According to a recent poll, 40 percent of German respondents want Merkel to resign over her handling of the refugee crisis. The public in Germany is fed up. While Merkel’s party still polls well, her own career is under scrutiny for the first time – and not necessarily for the right reasons.
Merkel has been accused time and again of seeking only power, and of being ruthless in the way she goes about obtaining it.
“There are no fundamental debates any more because everything in Merkel’s party is presented as being without alternative. It is like being in a school cafeteria that offers only one dish a day” said Josef Schlarmann, her party’s business expert, in 2012.
His words carry an echo of her hard line on austerity, now the dominant dogma in Europe that is increasingly turning the continent into a breeding ground of precarity, resentment, xenophobia and extremism. No one can challenge Germany on this line without facing grave consequences, as Greece found out the hard way. The supposedly centrist Merkel has ended up indulging both the best and the worst in her electorate.
It is obvious that the way in which Merkel has tried to be everything to everyone in Germany has forced her to pander to voters’ anxieties, regardless of validity or practicality. To Merkel, it doesn’t matter if the austerity program imposed on Greece is unworkable, as long as it polls well with her constituents.
In order to achieve this, Merkel and Schauble were happy to join forces with right-wing governments such as Hungary’s that promoted nationalism and xenophobia, and that are now also pushing for extreme measures against refugees.
It was a process in which Greece was “othered” and made to serve as the scapegoat for Merkel’s dithering and lack of strategic vision. Her own shortsightedness is evident in the backlash she is facing for promoting an open refugee policy, which she pushed ahead despite the fact that her own policies have poisoned political consensus within the European Union, and without having a plan in place.
She has allowed Greece to be labeled irresponsible for failing to handle a million people passing through its territory, even though they were encouraged by the promise of a humane Europe and a welcoming Germany. Having previously threatened Greece with expulsion from the eurozone, she now threatens them with expulsion from the Schengen customs area, all for the sin of being at Europe’s edge.
There is little doubt that if the once unthinkable happens and Schengen falls apart (which business leaders have warned might cost the German economy up to 10 billion euros per year), perhaps followed by the EU itself, history will judge Merkel harshly. Former Chancellor Helmut Kohl, has already allegedly said: “She is destroying my Europe,” according to the German magazine Der Spiegel. He should know, as he helped launch her political career. In the past he allegedly reserved harsher words on his own mistake “I brought my killer, I put the snake on my arm.”
Merkel’s hypocrisy on the refugee crisis is easy to overlook, but deserves scrutiny. In a 2003 op-ed for The Washington Post, then-opposition party leader Merkel danced around an outright endorsement of the U.S.-led invasion of Iraq, which Chancellor Gerhard Schroeder opposed.

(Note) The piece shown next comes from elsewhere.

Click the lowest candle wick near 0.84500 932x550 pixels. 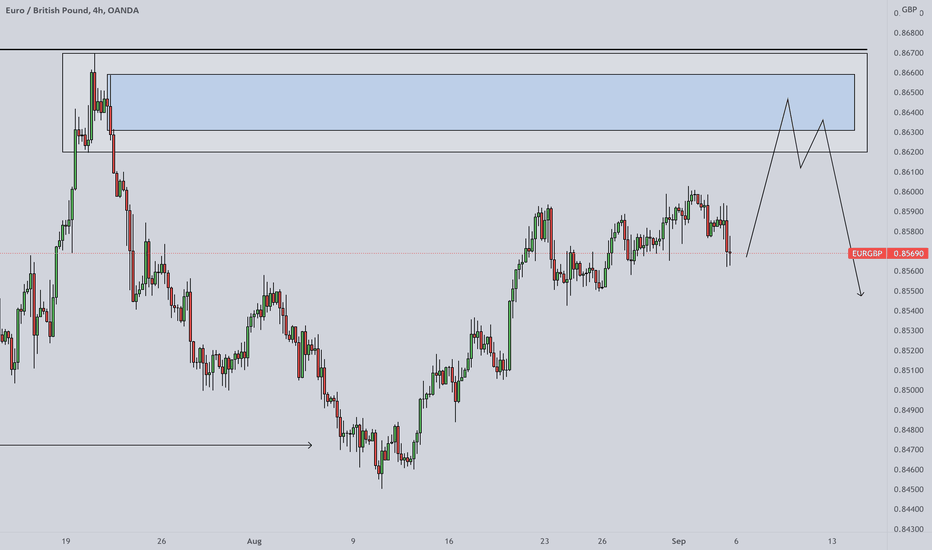coord(382,483)
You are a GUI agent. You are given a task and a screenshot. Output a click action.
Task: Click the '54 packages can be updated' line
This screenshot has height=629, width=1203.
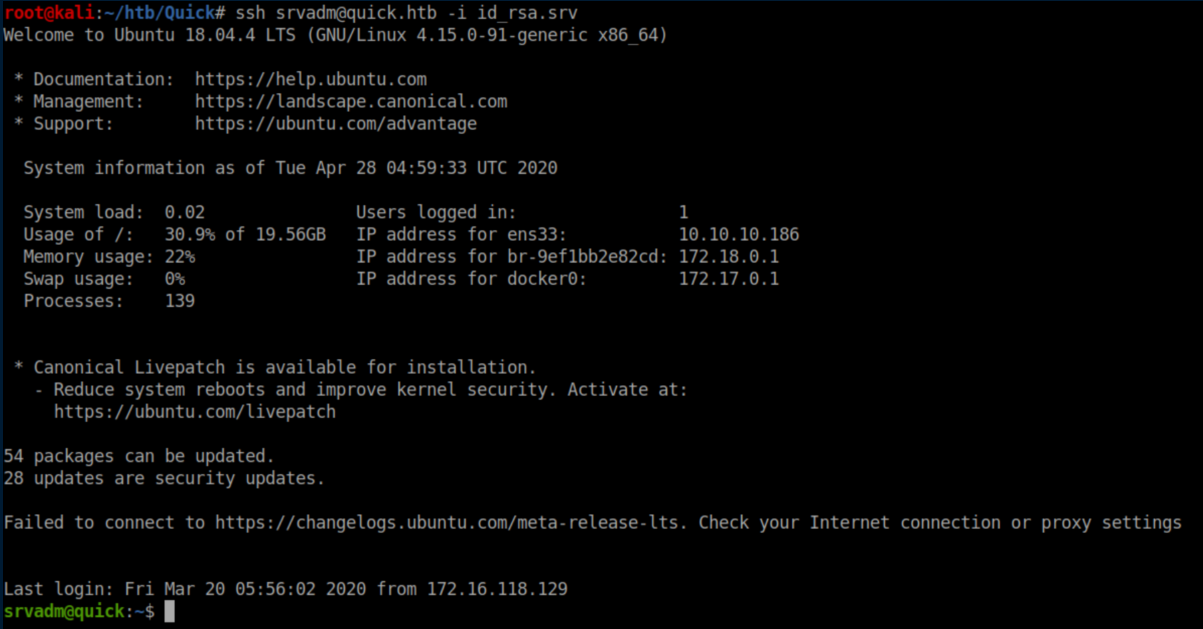pyautogui.click(x=138, y=456)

While U.S. President George W. Bush and British Prime Minister Tony Blair have been forever tarnished by their support for the war that set in motion the current refugee crisis, Merkel hasn’t taken any significant responsibility for her position.

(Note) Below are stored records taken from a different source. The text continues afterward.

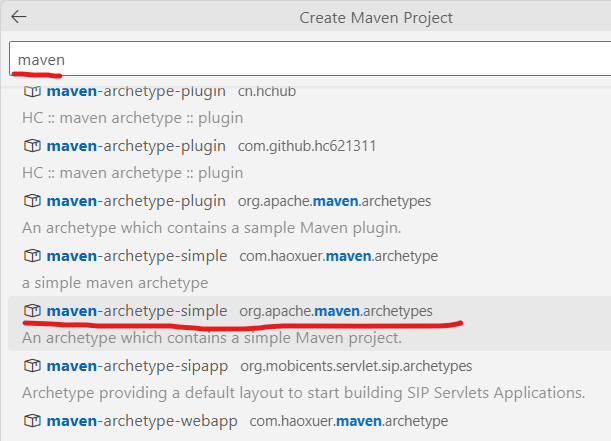The image size is (611, 441).
Task: Click the package icon for com.haoxuer maven-archetype-simple
Action: click(x=32, y=256)
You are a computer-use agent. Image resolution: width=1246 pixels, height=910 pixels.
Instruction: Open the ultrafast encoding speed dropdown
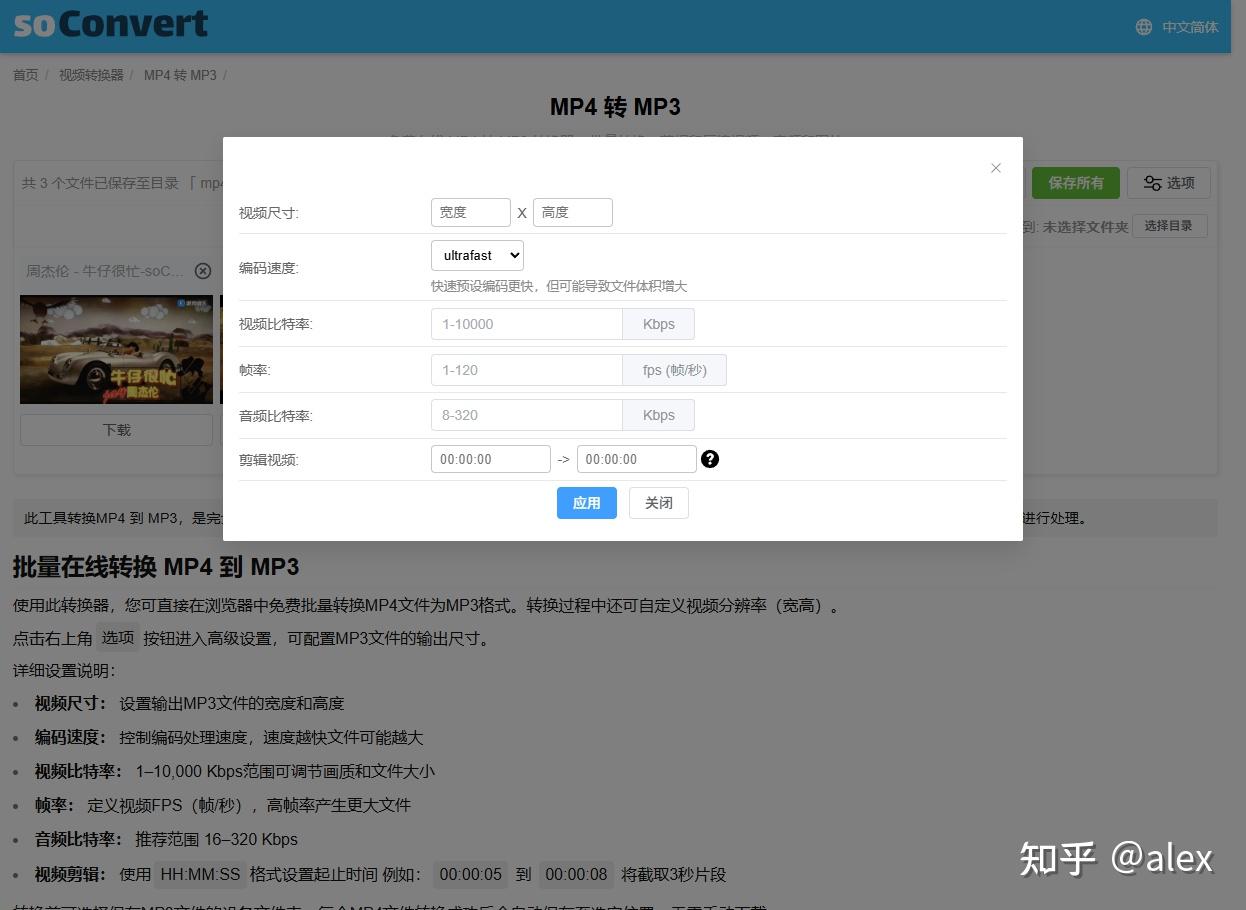click(477, 255)
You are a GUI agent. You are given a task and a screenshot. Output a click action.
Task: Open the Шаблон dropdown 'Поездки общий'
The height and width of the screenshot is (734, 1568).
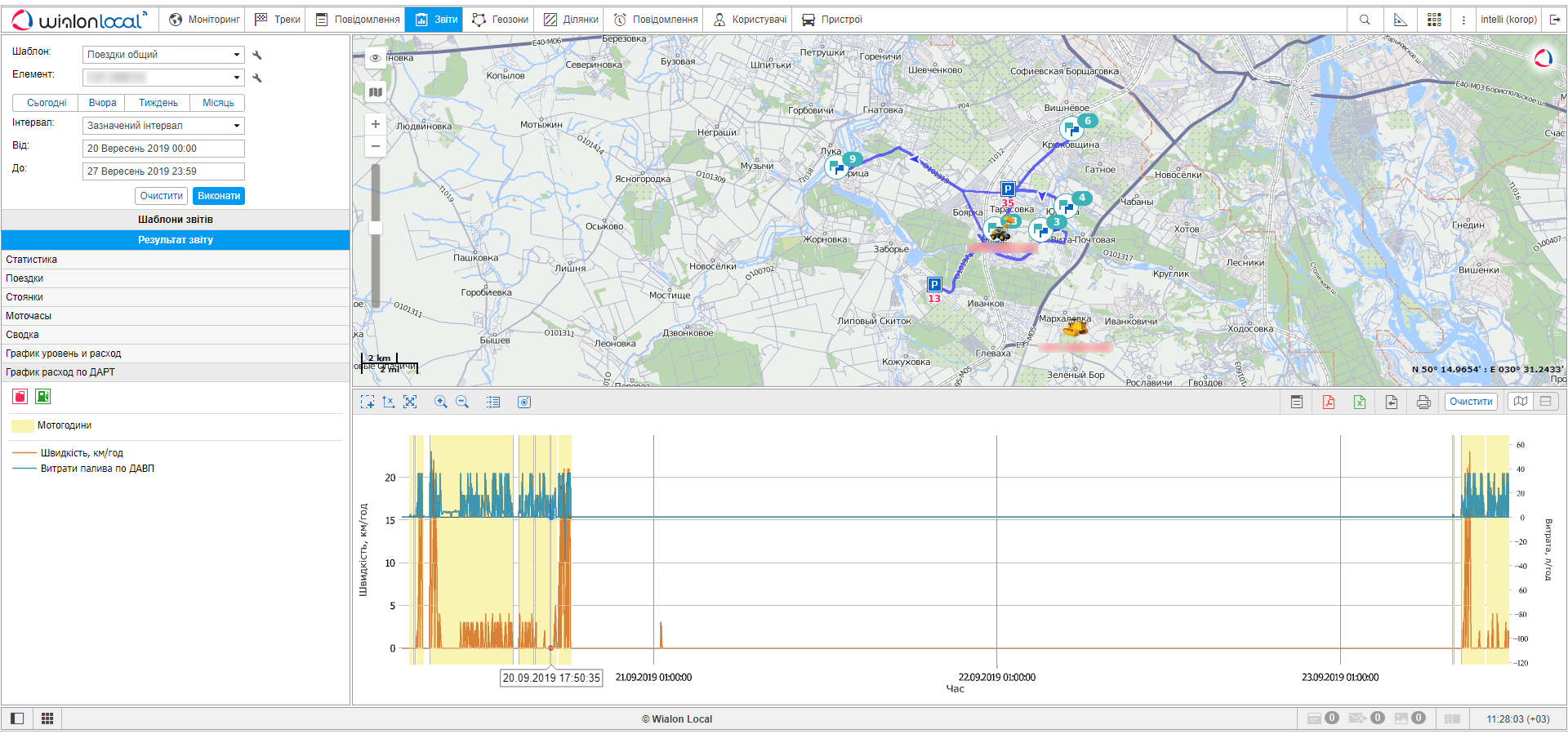(163, 55)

Meanwhile, Germany has offered money and diplomatic leniency to Turkish President Recep Tayyip Erdogan’s increasingly despotic regime in exchange for his efforts to keep refugees in Turkey. Turkey doesn’t want millions of refugees any more than European countries do. He has taken the cynical but obvious step of closing Turkey’s borders with Syria, and has gone as far as to push refugees back into a war zone, a direct violation of international treaties.
Merkel’s ambition is no substitute for a coherent strategy. It’s not surprising that her plans are coming apart and her popularity is plunging below 50 percent for the first time. The real surprise is that it didn’t happen sooner.